Start of Selected excerpt
Blog post

Modernizing your code with C++20

Phil Nash photo

Phil Nash

Developer Advocate


C++20 is here! It's a big release with many features designed to make your code easier, faster and safer. Let's see how the latest C++ analysis rules in SonarLint, SonarQube and SonarClou...

​C++20 is here! In fact, as we head towards 2022, it’s been here a while. It may surprise some, but we’re only a few months from a freeze on new proposals for C++23! But let’s not get ahead of ourselves. C++20 is a big release - at least the biggest since C++11 - some have said it's the biggest since the first standard in 1998!

Another possible surprise is that support for C++20 is currently better in GCC and MSVC++ than in Clang. Nonetheless, significant chunks of the new language and library features are widely available across the three major compilers, already. Many of them, including some less well known features, are there to make common things safer and easier. So we’ve been hard at work implementing analyzer rules to help us all take full advantage of the latest incarnation of “Modern C++”. This is just the start, but we already have 28 C++20-specific rules in the latest releases of all our products (with many more in development).

Let’s take a peek at some of them.

Beyond Compare

Arguably the biggest new C++20 feature for making the code you often write safer and easier is the three-way comparison operator - A.K.A. the “Spaceship Operator” (because it’s written as <=>).

This new operator has many special powers. For a start it provides new functionality: the operator itself can be used to specify less-than, greater-than and equal/equivalent relations in a single call and return value. The compiler can now also synthesize all the other relational operators based on it (in an overridable way, of course). In fact even the spaceship operator’s implementation can be synthesized in terms of all members, simply by using =default instead of an explicit implementation. And even that’s not all - but it’s not the purpose of this article to be exhaustive here. For a bit more depth see Sy Brand’s introduction.

More importantly, for now, how can our analyzer help? Well, currently we have three rules relating to the spaceship operator.

To illustrate them, let’s say you have some existing code that implements an equality operator, like this:

class Swallow {
   Provenance provenance = Provenance::European;
   int weight = 0;
   // As we’ll discuss: S6230 will be raised on the next line
   bool operator==( Swallow const& other ) const {
       return provenance == other.provenance && weight == other.weight;

This will now trigger rule S6230, which tells us to ‘use “=default” instead of the default implementation for this comparison function’. We can address that by mostly deleting code (always a good change!):

bool operator==( Swallow const& other ) const = default;

Where’s the spaceship, you may ask? Well, this is one of the new powers we get alongside spaceship itself - being able to synthesize a default implementation of a specific comparison function. We only had == defined, before, so that is all we are advised to change.

What if we had an implementation for <?
End of Selected excerpt
:: Your tasks ::
A. Copy the C++20 post beginning at the words "This will now" and stopping after "an implementation for <?", putting "three-way operator" in place of "spaceship".
B. Answer these questions from the C++20 post:
(i) How many C++20-specific rules are in the latest releases of all the products?
(ii) How is the three-way comparison operator written?
(iii) Which rule does the hand-written equality operator in the Swallow class trigger?
Start of Extracted data
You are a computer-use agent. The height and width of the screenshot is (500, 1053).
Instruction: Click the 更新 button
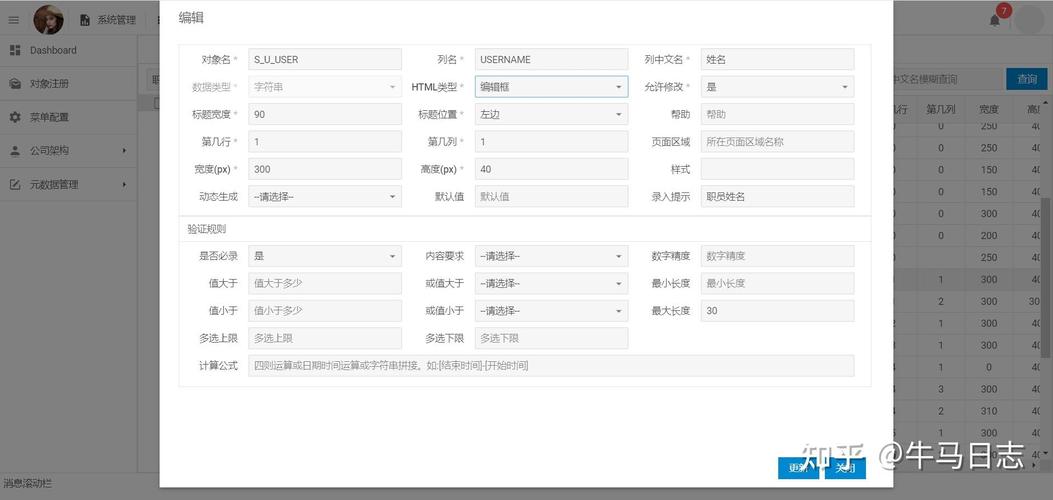coord(798,467)
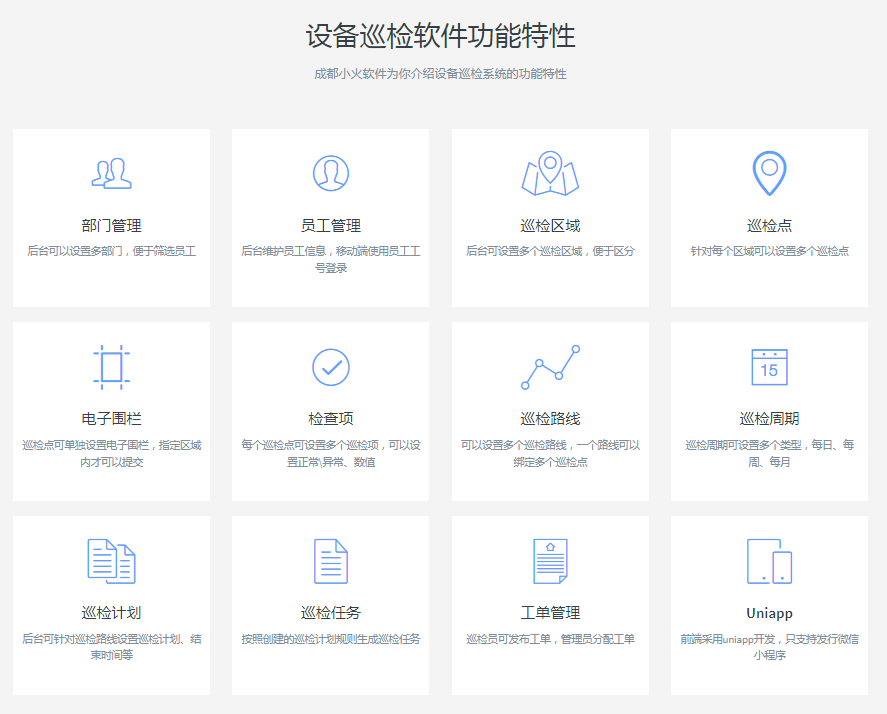Select the 巡检路线 line graph icon
Screen dimensions: 887x714
coord(550,367)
End of Extracted data
:: Solutions in order ::
A.
This will now trigger rule S6230, which tells us to ‘use “=default” instead of the default implementation for this comparison function’. We can address that by mostly deleting code (always a good change!):

bool operator==( Swallow const& other ) const = default;

Where’s the three-way operator, you may ask? Well, this is one of the new powers we get alongside three-way operator itself - being able to synthesize a default implementation of a specific comparison function. We only had == defined, before, so that is all we are advised to change.

What if we had an implementation for <?

B.
(i) 28
(ii) <=>
(iii) S6230